Real-world data on the use of the Shingrix vaccine among patients with inflammatory arthritis and risk of cardiovascular events following herpes zoster

Risk of cardiovascular events may increase after herpes zoster; therefore, American College of Rheumatology guidelines strongly recommend vaccination against herpes zoster in patients aged ≥ 18 years with rheumatic and musculoskeletal diseases taking immunosuppressive medications. Here, we investigated the effectiveness of Shingrix among patients with inflammatory arthritis and estimated the post-herpes zoster risk of cardiovascular events. In this retrospective observational cohort study, data were obtained from the Optum™ Clinformatics™ Data Mart on patients aged ≥ 18 years with rheumatoid arthritis, psoriatic arthritis, or axial spondyloarthritis. The proportions of patients receiving any Shingrix dose, a second dose, and a second dose within 6, 9, and 12 months were calculated. Incidence of herpes zoster following inflammatory arthritis diagnosis was reported. Vaccine effectiveness was calculated as (1 – incidence rate ratio of herpes zoster) × 100. Relative risk of cardiovascular events was assessed independently in the 30-, 45-, 60-, and 90-day periods post-herpes zoster in a subgroup of patients who experienced cardiovascular events. The final cohort included 132,672 patients with inflammatory arthritis. Mean age was 60.4 years, 71.9% were female, and 80.0% were diagnosed with rheumatoid arthritis. Overall, 28,690 (21.6%) patients received ≥ 1 Shingrix dose, of whom only 73.2% received a second dose.
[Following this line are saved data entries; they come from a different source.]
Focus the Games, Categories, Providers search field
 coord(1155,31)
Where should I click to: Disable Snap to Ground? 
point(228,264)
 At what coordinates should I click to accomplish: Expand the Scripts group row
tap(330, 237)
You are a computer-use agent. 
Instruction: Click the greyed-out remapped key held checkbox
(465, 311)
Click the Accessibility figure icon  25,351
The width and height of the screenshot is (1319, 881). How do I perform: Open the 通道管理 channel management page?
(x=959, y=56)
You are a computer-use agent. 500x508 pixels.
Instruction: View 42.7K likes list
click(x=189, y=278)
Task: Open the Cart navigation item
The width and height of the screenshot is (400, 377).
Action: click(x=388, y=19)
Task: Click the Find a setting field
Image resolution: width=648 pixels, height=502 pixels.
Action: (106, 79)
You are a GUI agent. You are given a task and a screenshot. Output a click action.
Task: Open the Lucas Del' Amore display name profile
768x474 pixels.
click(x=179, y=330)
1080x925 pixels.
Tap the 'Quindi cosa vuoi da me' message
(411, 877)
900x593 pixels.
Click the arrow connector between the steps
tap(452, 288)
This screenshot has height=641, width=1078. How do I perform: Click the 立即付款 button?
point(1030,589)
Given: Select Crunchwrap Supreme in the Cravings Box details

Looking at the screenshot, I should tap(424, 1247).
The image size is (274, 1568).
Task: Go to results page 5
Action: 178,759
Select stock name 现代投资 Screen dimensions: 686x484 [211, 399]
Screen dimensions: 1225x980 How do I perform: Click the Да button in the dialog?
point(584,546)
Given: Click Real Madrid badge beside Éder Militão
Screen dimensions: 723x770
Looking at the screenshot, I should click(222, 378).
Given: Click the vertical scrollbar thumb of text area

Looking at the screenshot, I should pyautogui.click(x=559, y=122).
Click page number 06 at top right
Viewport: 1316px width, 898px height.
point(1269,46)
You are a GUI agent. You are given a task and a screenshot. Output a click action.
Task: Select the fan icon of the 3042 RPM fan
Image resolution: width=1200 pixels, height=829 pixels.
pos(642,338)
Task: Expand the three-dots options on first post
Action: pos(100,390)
Of those receiving a second dose, 17,598 (83.8%) received it within the recommended 2–6 months after the first. Herpes zoster occurred in 4,342 (3.3%) patients, of which 360 cases occurred after Shingrix vaccination. The incidence rate (95% confidence interval) of herpes zoster per 1,000 person-years was 7.41 (6.64, 8.17) after any Shingrix vaccination vs. 14.76 (14.30, 15.22) without vaccination (crude vaccine effectiveness: 50%). The risk of venous thromboembolic events was elevated in the 60–90 days post-herpes zoster; no significantly increased risk was observed for any other cardiovascular events. This study showed that the effectiveness of Shingrix in patients with inflammatory arthritis on immunomodulatory treatment was 50%, and the risk of venous thromboembolic events was increased in the 60–90 days after herpes zoster, supporting the recommendation that adults with inflammatory arthritis should receive vaccination against herpes zoster to reduce the risk of such events.